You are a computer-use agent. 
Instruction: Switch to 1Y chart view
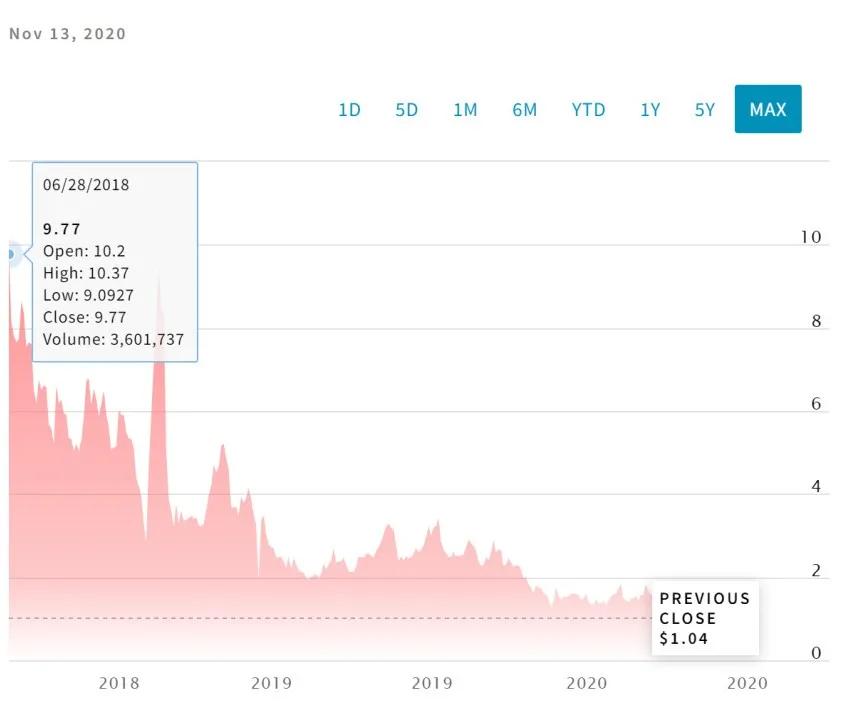coord(650,109)
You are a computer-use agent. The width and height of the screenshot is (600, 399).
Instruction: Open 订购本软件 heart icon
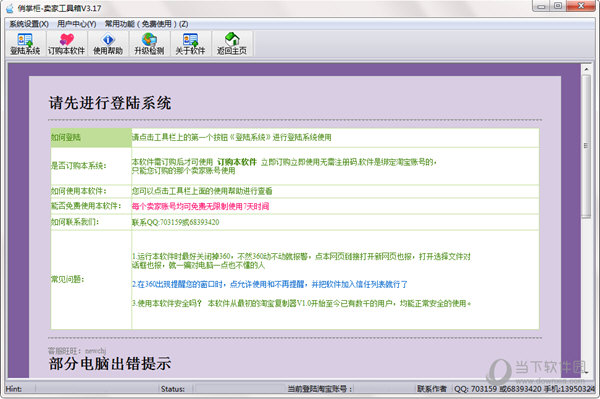pos(67,44)
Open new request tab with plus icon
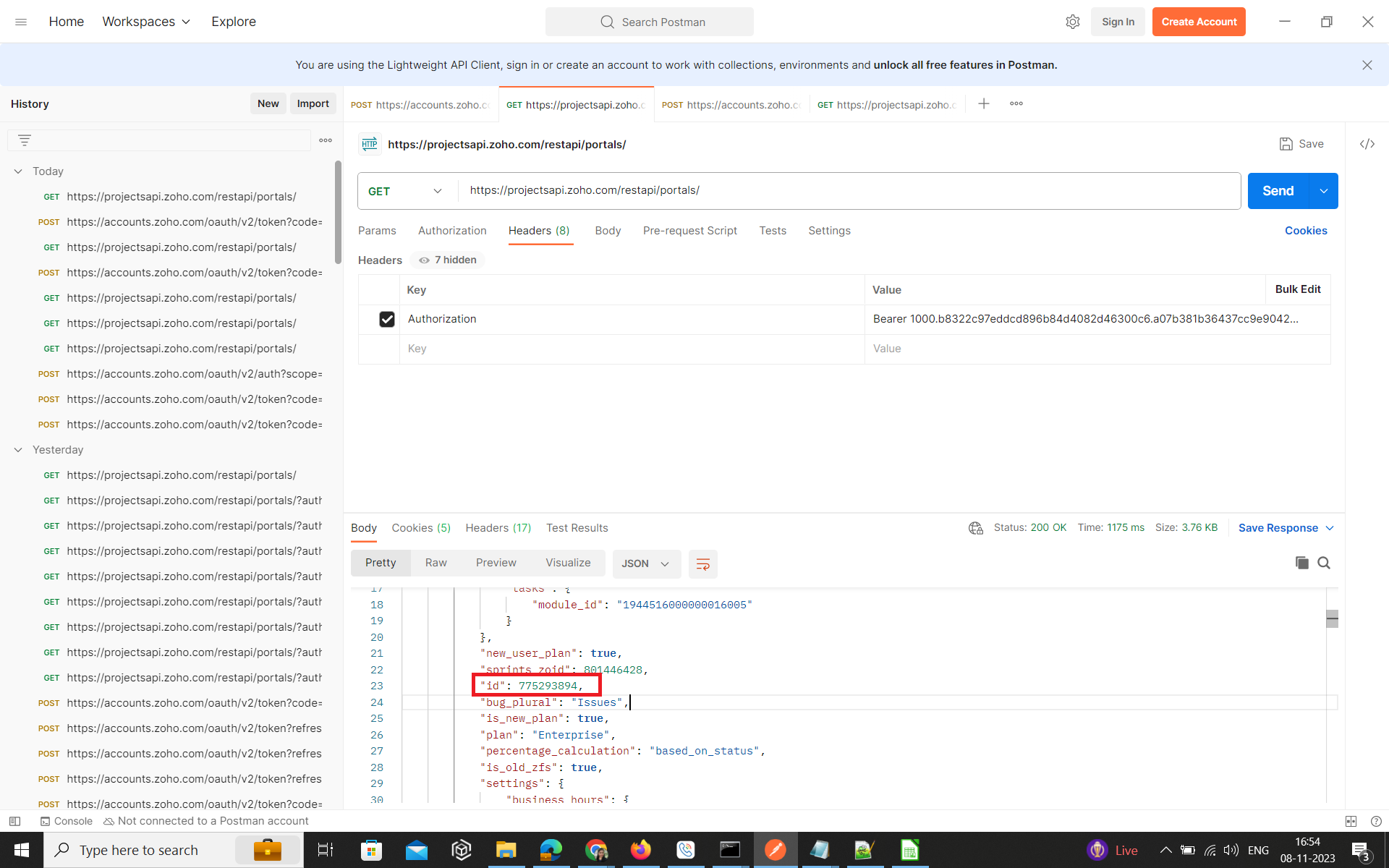The width and height of the screenshot is (1389, 868). pos(983,103)
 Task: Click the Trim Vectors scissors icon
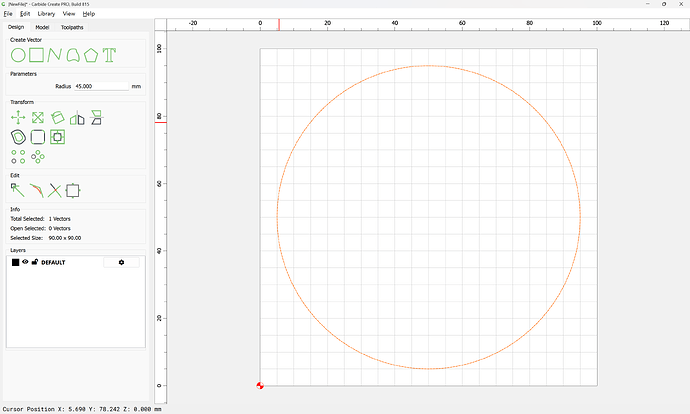pyautogui.click(x=54, y=190)
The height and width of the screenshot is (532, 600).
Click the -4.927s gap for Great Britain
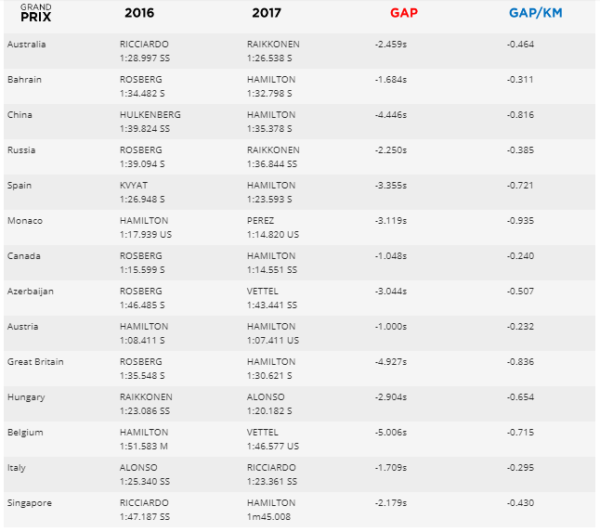click(x=391, y=361)
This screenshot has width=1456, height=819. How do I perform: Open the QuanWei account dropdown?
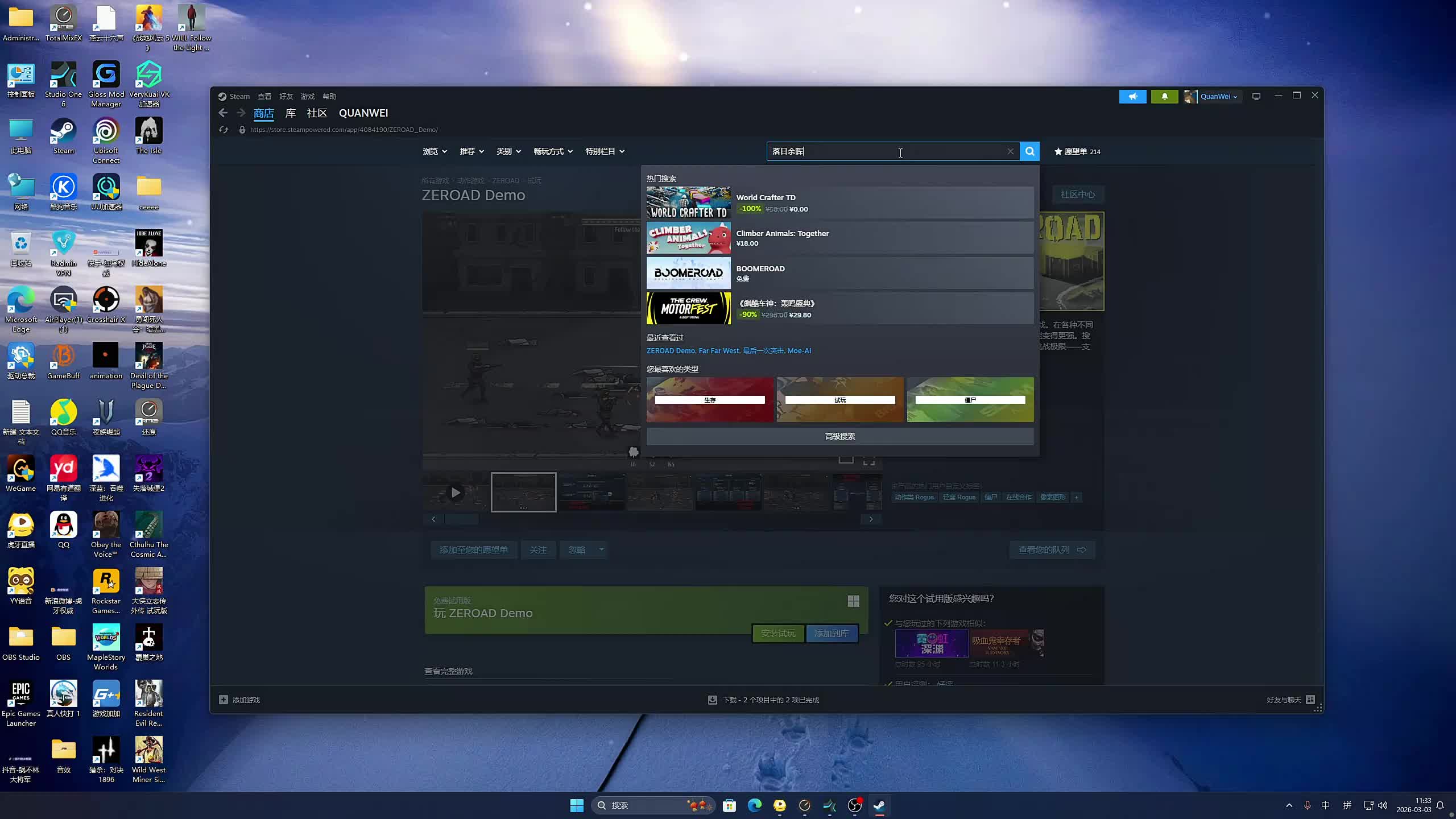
=======
(AIM OF THE TASK)
Starting with the line with "You are a computer-use agent. The" and going on through the line with "pyautogui.click(x=54, y=190)", rewrite the data with "icon" swapped for "button" and nothing else altered. Leave the pictures out.

(EXERCISE SOLUTION)
You are a computer-use agent. The width and height of the screenshot is (600, 399).
Instruction: Open 订购本软件 heart button
pos(67,44)
Open new request tab with plus button
The width and height of the screenshot is (1389, 868). pos(983,103)
 Task: Click the Trim Vectors scissors button
pyautogui.click(x=54, y=190)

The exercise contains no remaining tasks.